Pourtant cette politique extérieure, malgré de tels revirements, reste toujours un phénomène unique, faiblement lié à la politique intérieure dans laquelle des règles imposées au pays durant l’époque eltsinienne, pillardes et honteuses, persistent encore. Même si la société est radicalement disposée à définitivement abolir cet ordre imposé, le pouvoir tarde à y renoncer.
À en juger par des enquêtes sociologiques, la proportion de gens appréciant l’expérience soviétique et aspirant à la revanche sociale croît d’une façon dramatique. Je ne pense pas qu’il s’agisse d’une nostalgie de l’URSS. Beaucoup soit ne se connaissent pas cet État, soit ne s’en souviennent pas, soit déforment sa réalité avec le temps.

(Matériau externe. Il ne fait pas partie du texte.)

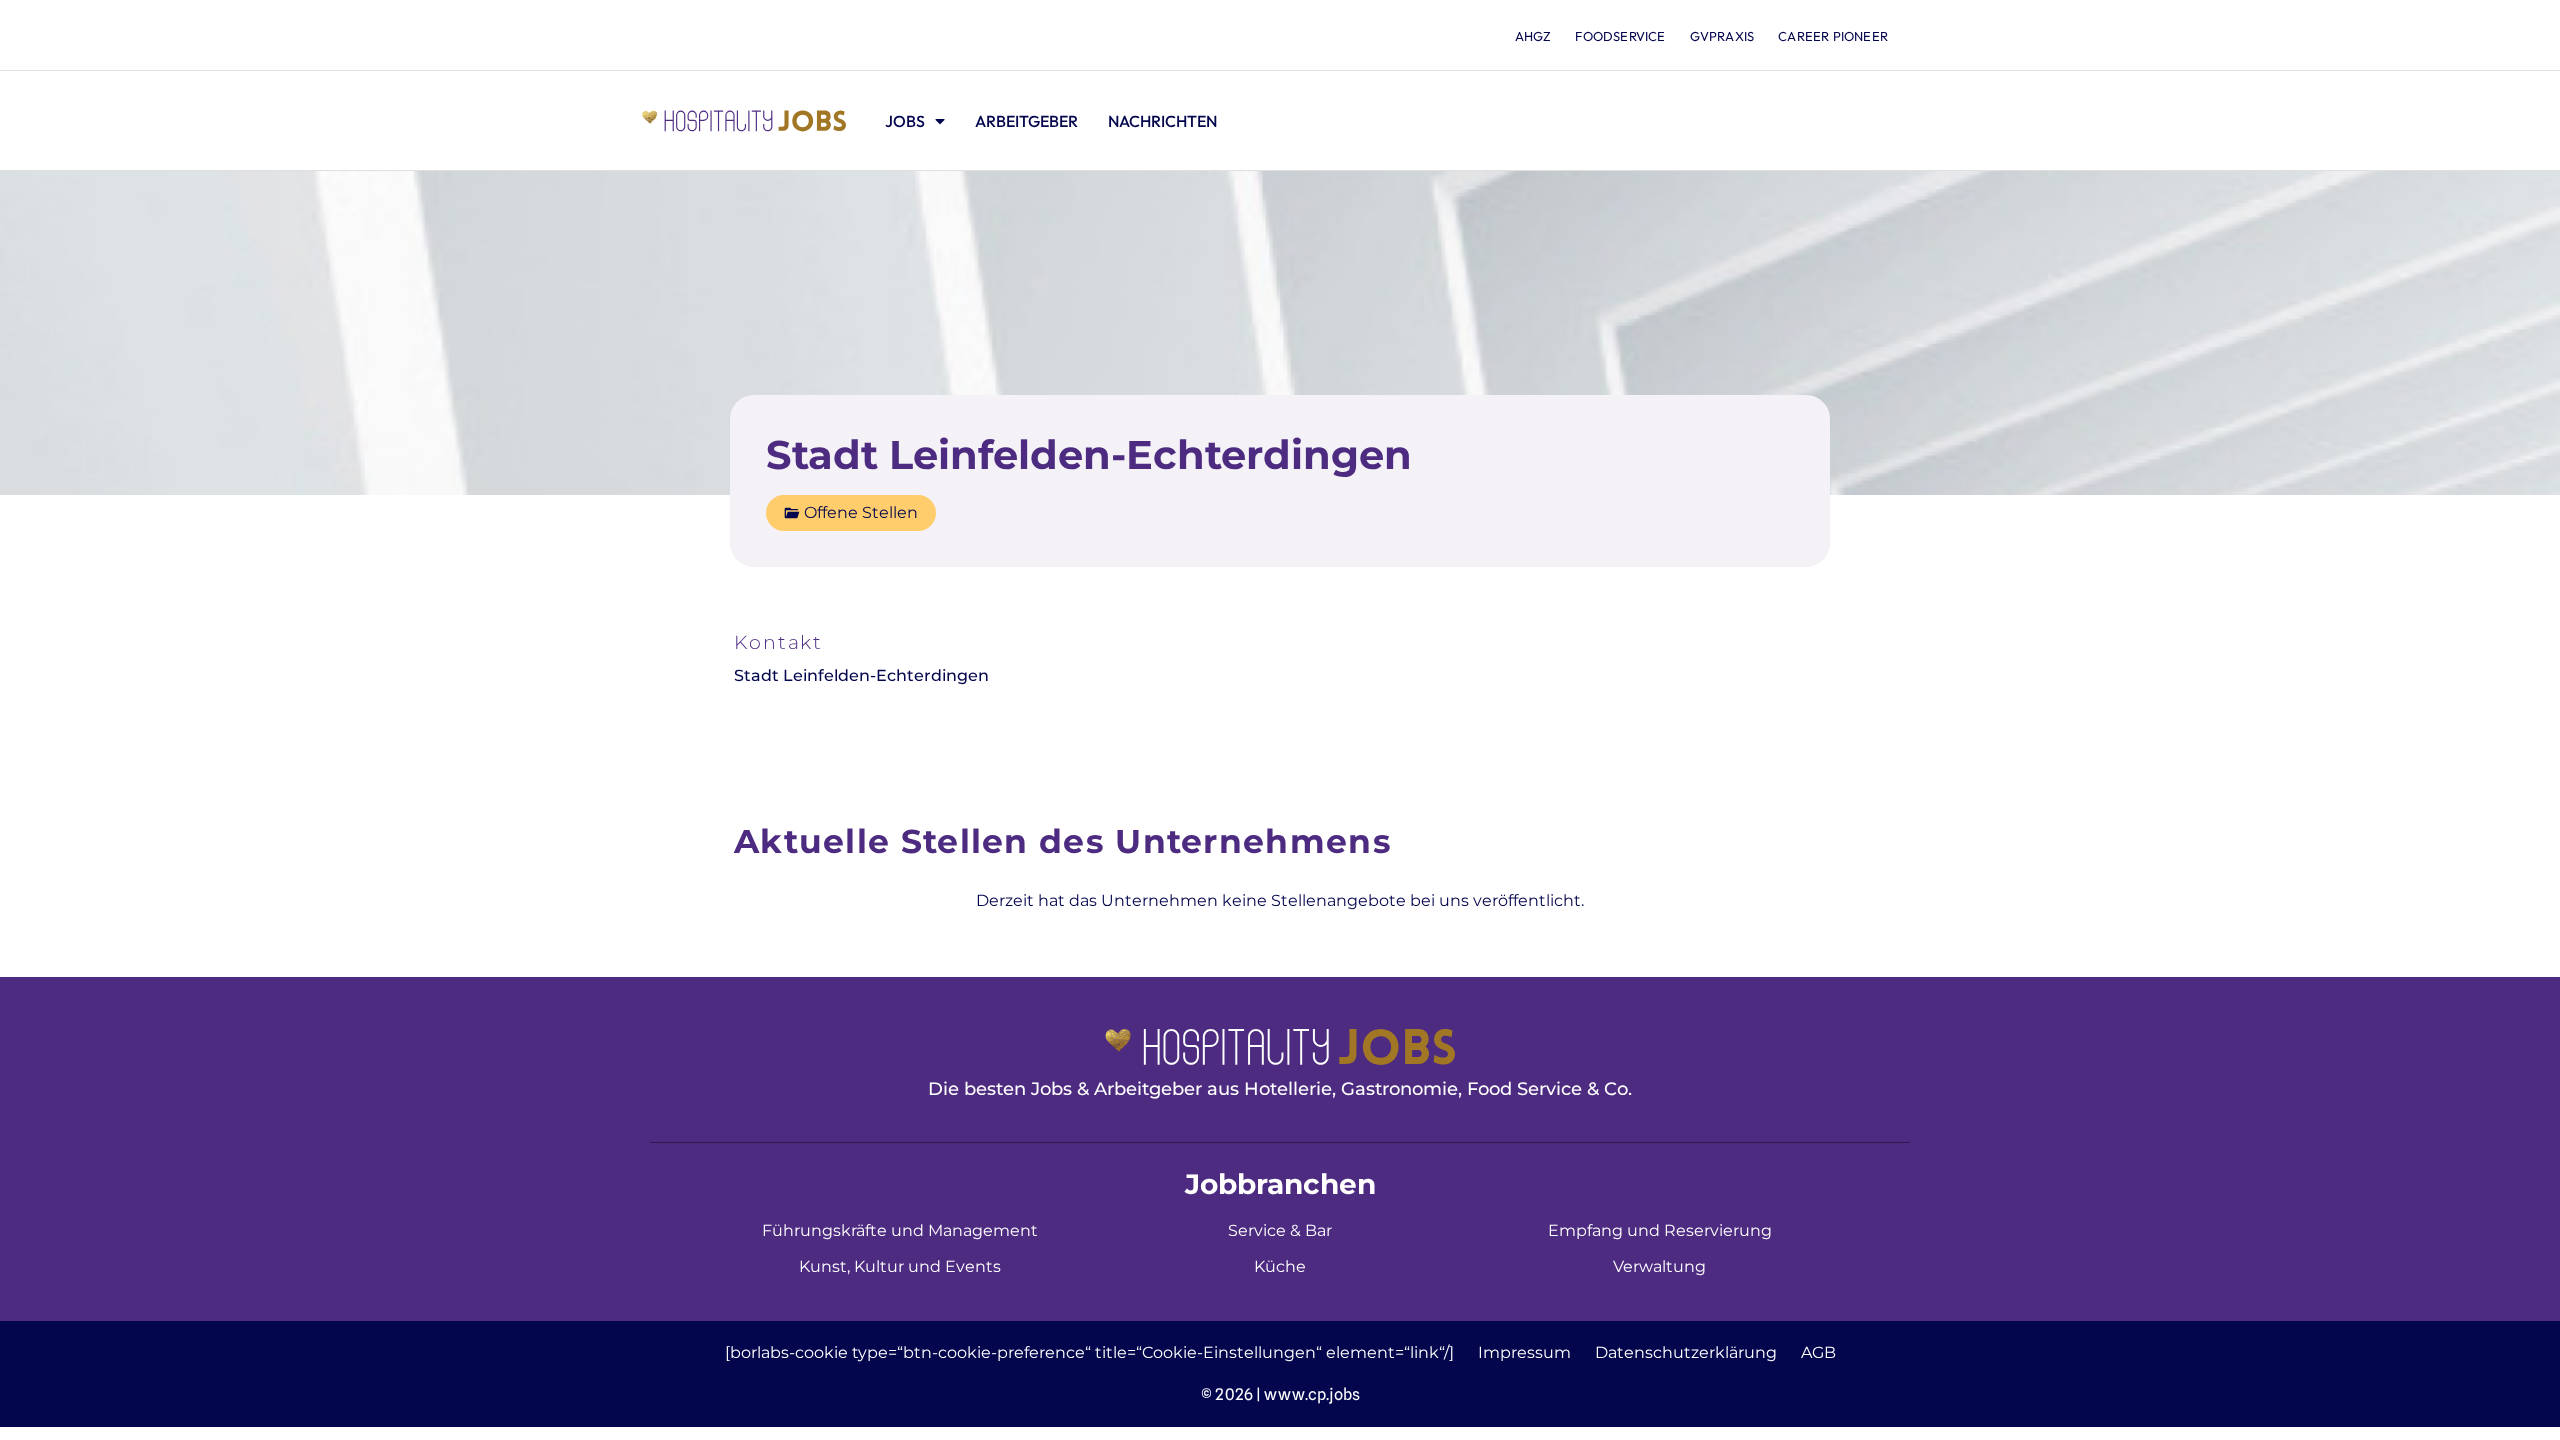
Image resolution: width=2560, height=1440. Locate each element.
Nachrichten (1162, 121)
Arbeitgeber (1026, 121)
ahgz (1533, 36)
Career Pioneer (1833, 36)
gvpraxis (1722, 36)
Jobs (905, 121)
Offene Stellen (861, 512)
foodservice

Tout simplement l’Union soviétique apparaît comme un symbole de relations sociales normales, cohérentes avec la conception russe de la justice, dans le cadre de laquelle il ne doit plus y avoir d’oligarchie s’étant approprié, on ne sait pour quelle raison, de la plupart des actifs industriels du pays et, par conséquent, d’un pouvoir économique énorme sur la Russie.
On comprend bien qu’un retour en arrière de la privatisation engendrerait un tas de difficultés et d’inconvénients et pourrait même entraîner des chocs sociaux. Mais le problème doit être résolu, d’une manière ou d’une autre, car vivre en faisant semblant que dévorer la communauté [«мироедение», « miroïédéniïé », terme imagé russe pour désigner l’exploitation et la réduction à la misère de la communauté traditionnelle russe, le « mir », par des capitalistes – « miroïèdes » – NdT] soit une pratique normale de l’activité économique, est repoussant pour le peuple russe et contre sa conscience.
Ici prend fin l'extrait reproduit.